[EXTRACT PROVIDED start]

1. The Three Steps of Anthroposophy

[ 1 ] I am very pleased to be able to give this lecture cycle at the Goetheanum. This institution is to serve the cultivation of spiritual science. What is called spiritual science here should not be confused with what often appears in the present day as occultism, mysticism, etc. These endeavors are either based on old spiritual traditions that are no longer properly understood and provide all kinds of supposed knowledge about supersensible worlds in a layman's way; or they imitate the usual scientific methods in an outward manner, without any knowledge of the fact that research paths that are exemplary for the observation of the sensory world can never lead to the supersensible worlds. And what mysticism appears is either a mere renewal of old soul experiences, or unclear, often very fantastic and illusionary self-observation.

[EXTRACT PROVIDED end]
[INFORMATION SHOWN start]

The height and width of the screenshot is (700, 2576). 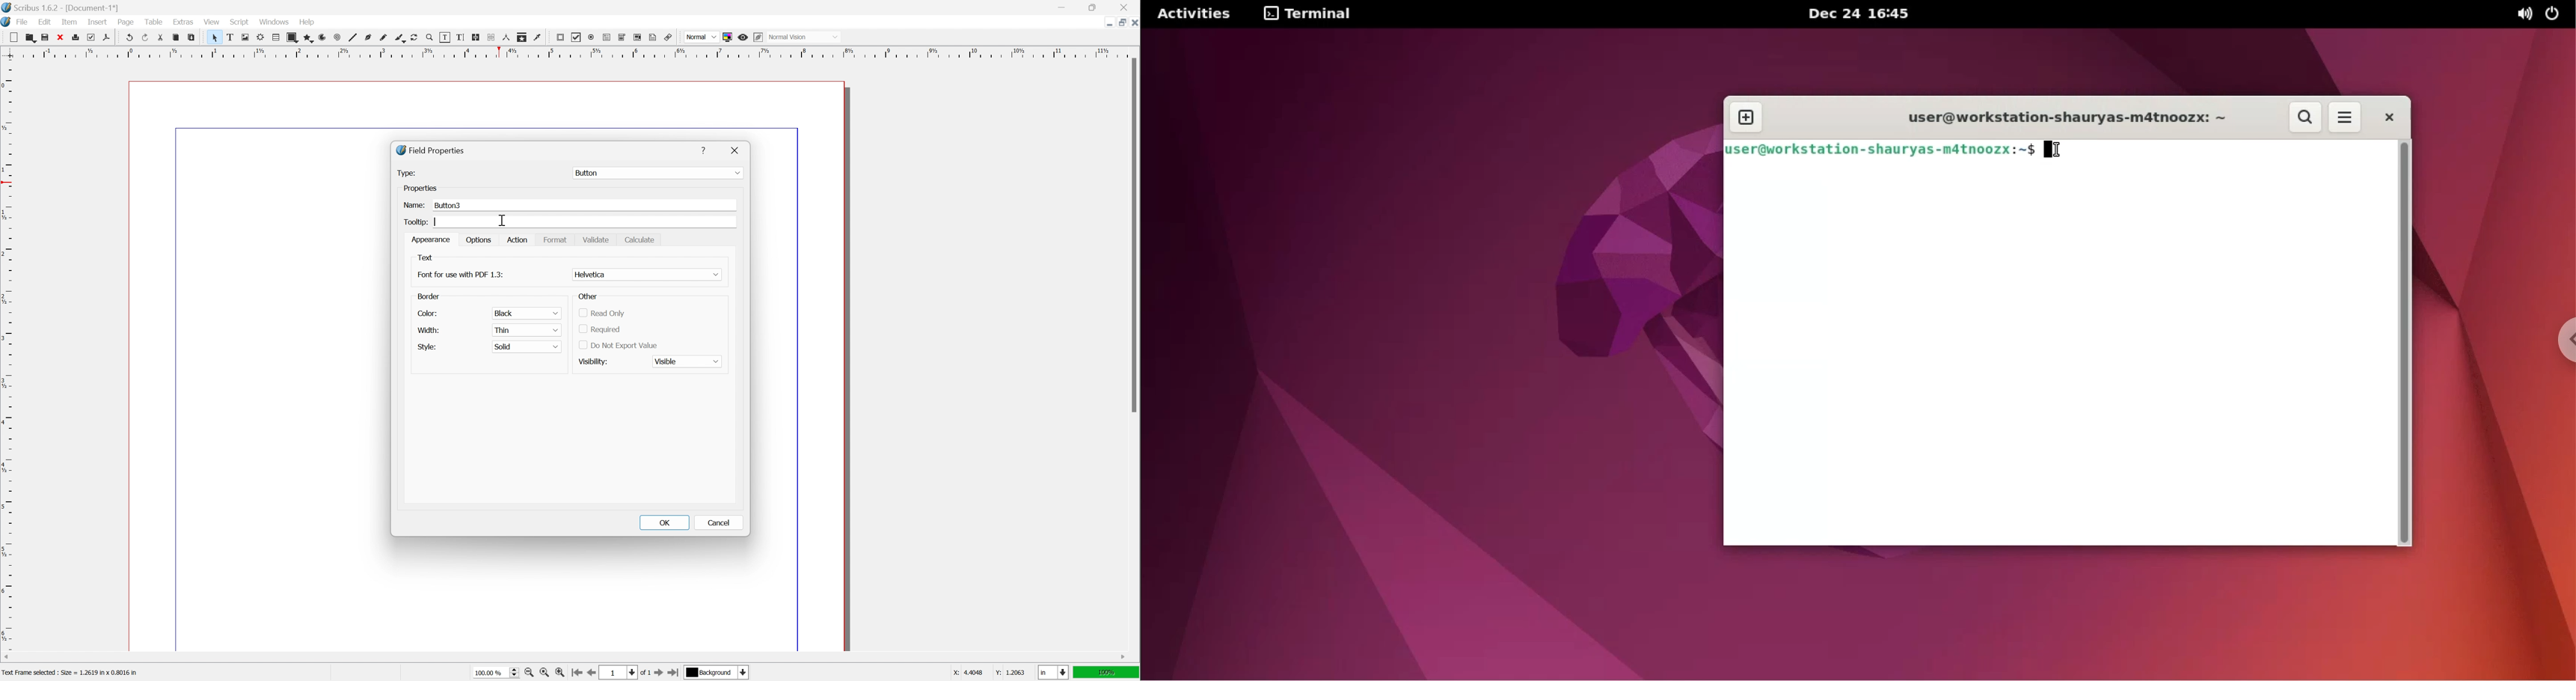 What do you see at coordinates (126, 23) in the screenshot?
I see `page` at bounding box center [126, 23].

[INFORMATION SHOWN end]

* DIRECTIONS:
Print the passage from the anthroposophy lecture word for word, starting at "1. The Three" and ending at "and illusionary self-observation.".

* ANSWER FOR THE TASK:
1. The Three Steps of Anthroposophy

[ 1 ] I am very pleased to be able to give this lecture cycle at the Goetheanum. This institution is to serve the cultivation of spiritual science. What is called spiritual science here should not be confused with what often appears in the present day as occultism, mysticism, etc. These endeavors are either based on old spiritual traditions that are no longer properly understood and provide all kinds of supposed knowledge about supersensible worlds in a layman's way; or they imitate the usual scientific methods in an outward manner, without any knowledge of the fact that research paths that are exemplary for the observation of the sensory world can never lead to the supersensible worlds. And what mysticism appears is either a mere renewal of old soul experiences, or unclear, often very fantastic and illusionary self-observation.